• _WORK INSTRUCTION_
In the records below, reproduce exactly the lines from the one containing "Where should I" through the one containing "Image resolution: width=1324", both included, and omit the pictures.

%%

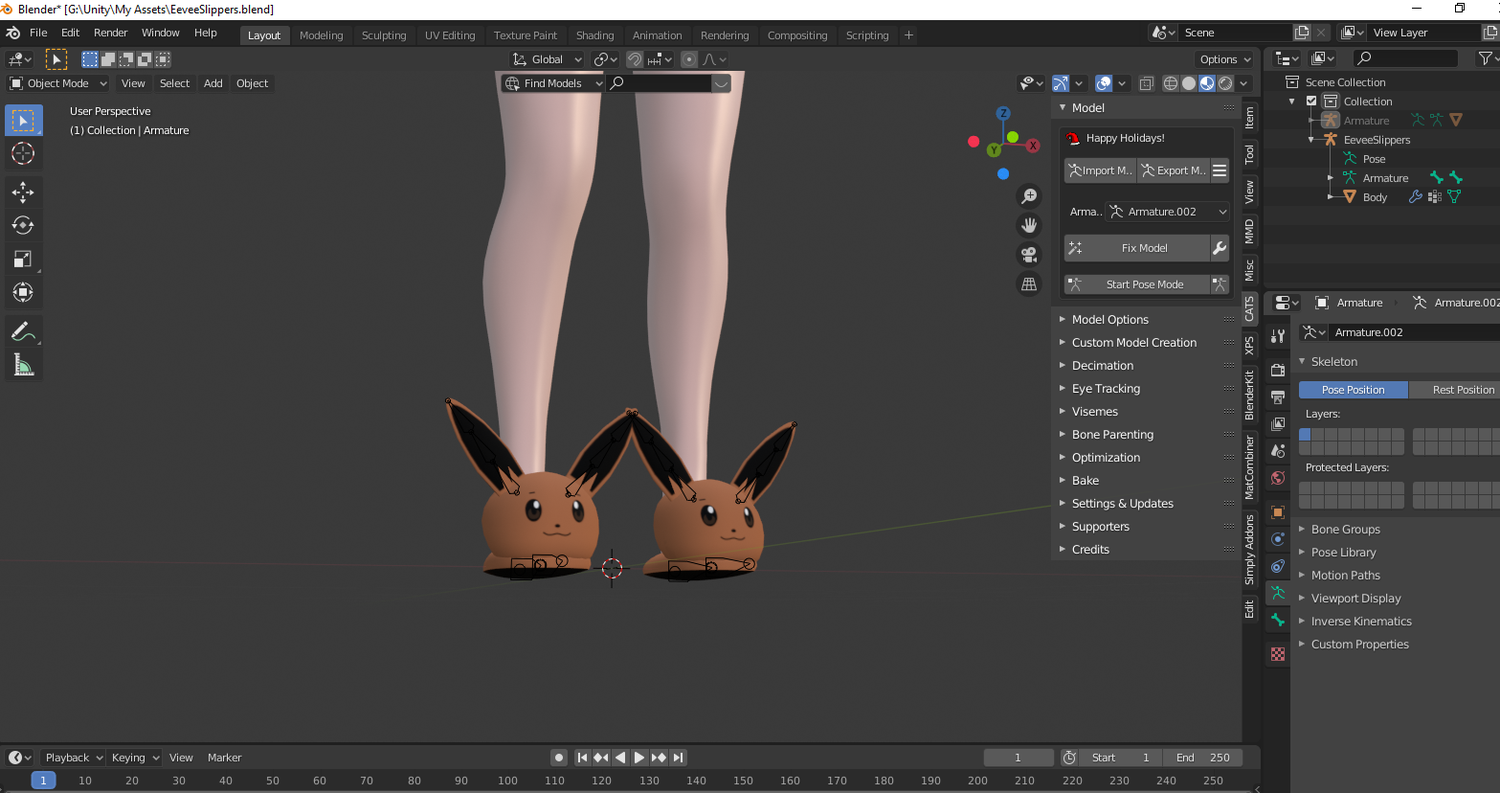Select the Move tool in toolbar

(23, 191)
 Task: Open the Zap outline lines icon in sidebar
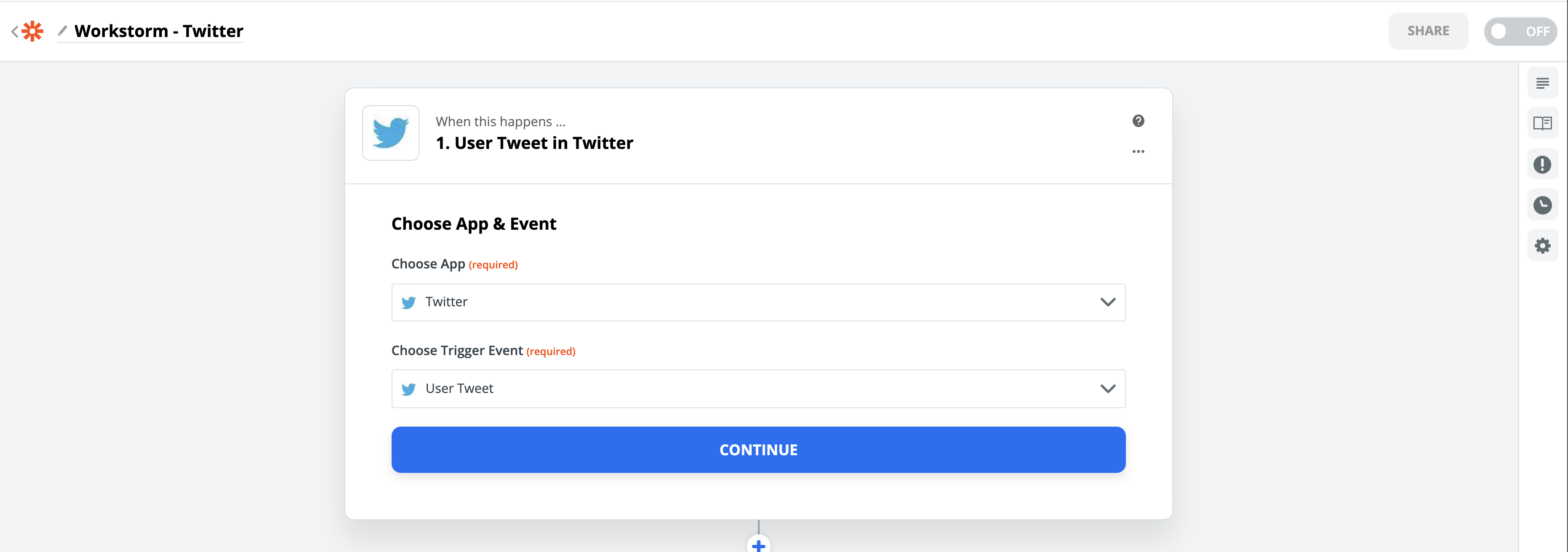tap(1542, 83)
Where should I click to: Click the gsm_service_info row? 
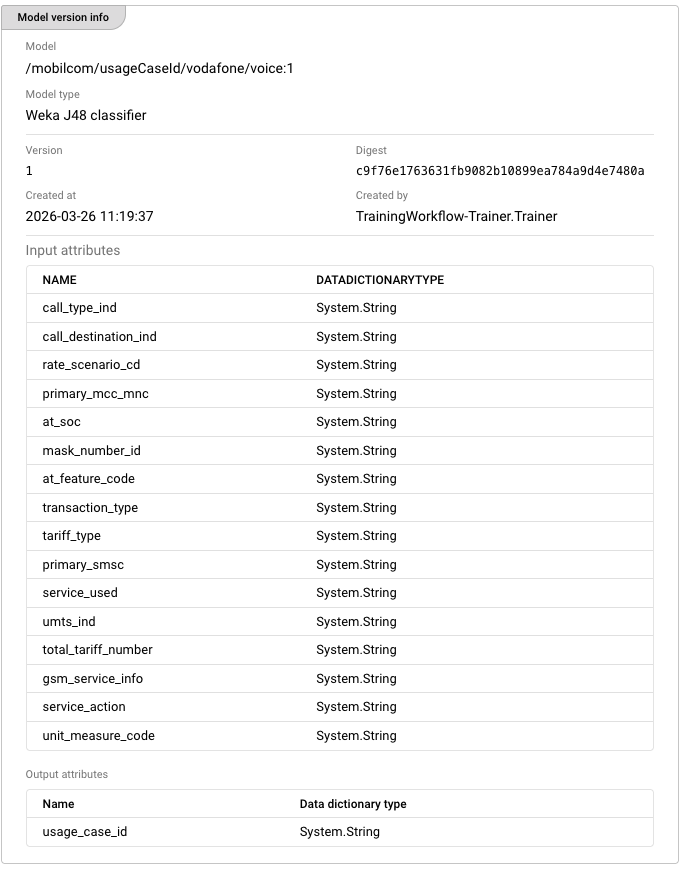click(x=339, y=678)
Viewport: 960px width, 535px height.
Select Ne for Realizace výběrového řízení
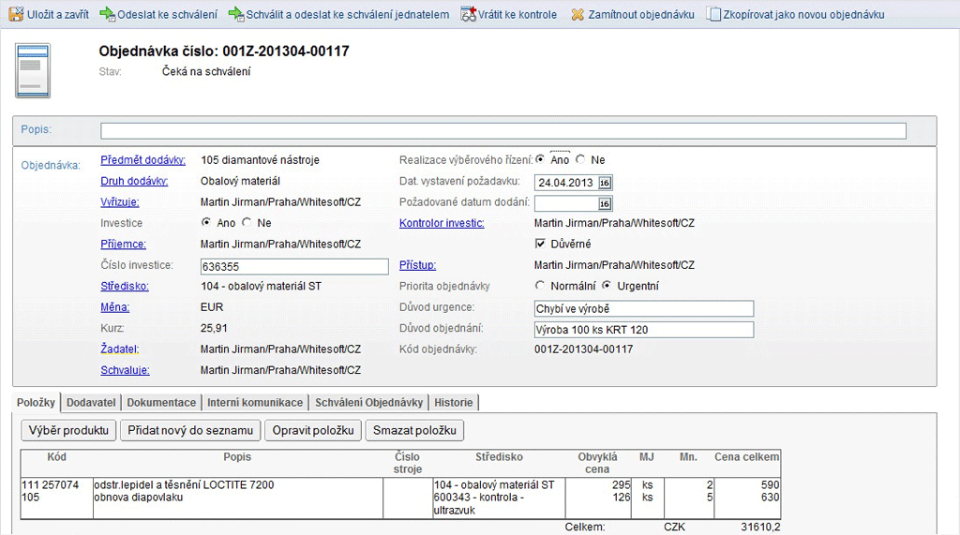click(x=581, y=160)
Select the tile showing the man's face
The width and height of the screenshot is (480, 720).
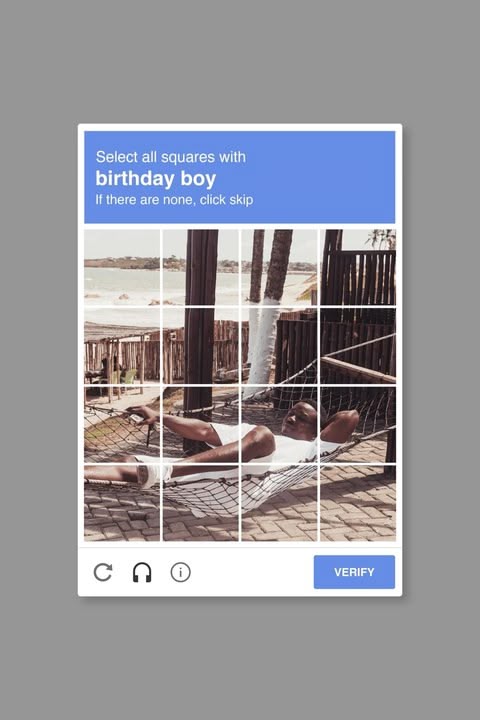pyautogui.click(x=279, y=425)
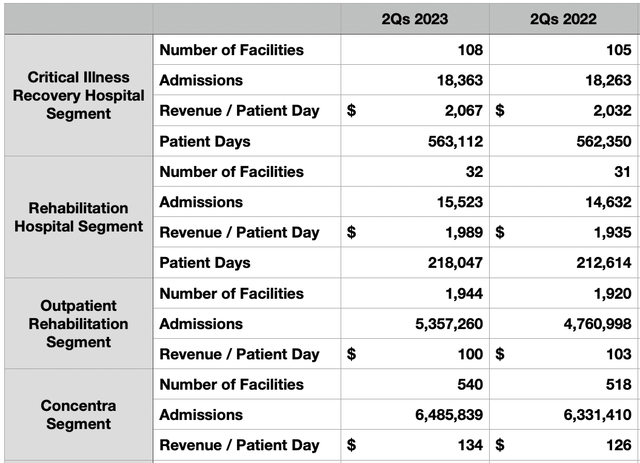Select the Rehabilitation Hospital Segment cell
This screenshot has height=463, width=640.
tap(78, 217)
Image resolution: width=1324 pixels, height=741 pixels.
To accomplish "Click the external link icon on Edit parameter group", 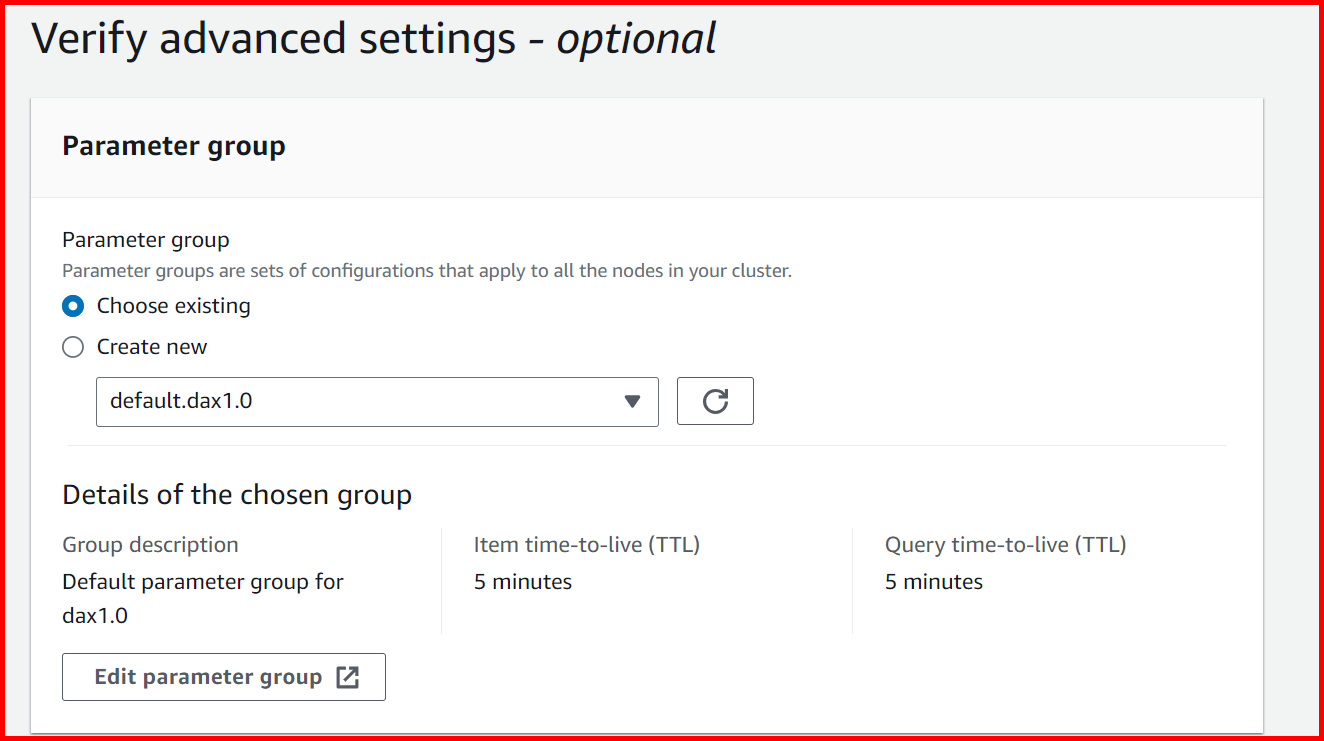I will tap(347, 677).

%%

• _TASK SOLUTION_
Where should I click to: Click the gsm_service_info row? 
click(x=339, y=678)
Viewport: 960px width, 535px height.
Select Ne for Realizace výběrového řízení
click(x=581, y=160)
Select the tile showing the man's face
The width and height of the screenshot is (480, 720).
pyautogui.click(x=279, y=425)
Select the Rehabilitation Hospital Segment cell
This screenshot has height=463, width=640.
tap(78, 217)
Image resolution: width=1324 pixels, height=741 pixels.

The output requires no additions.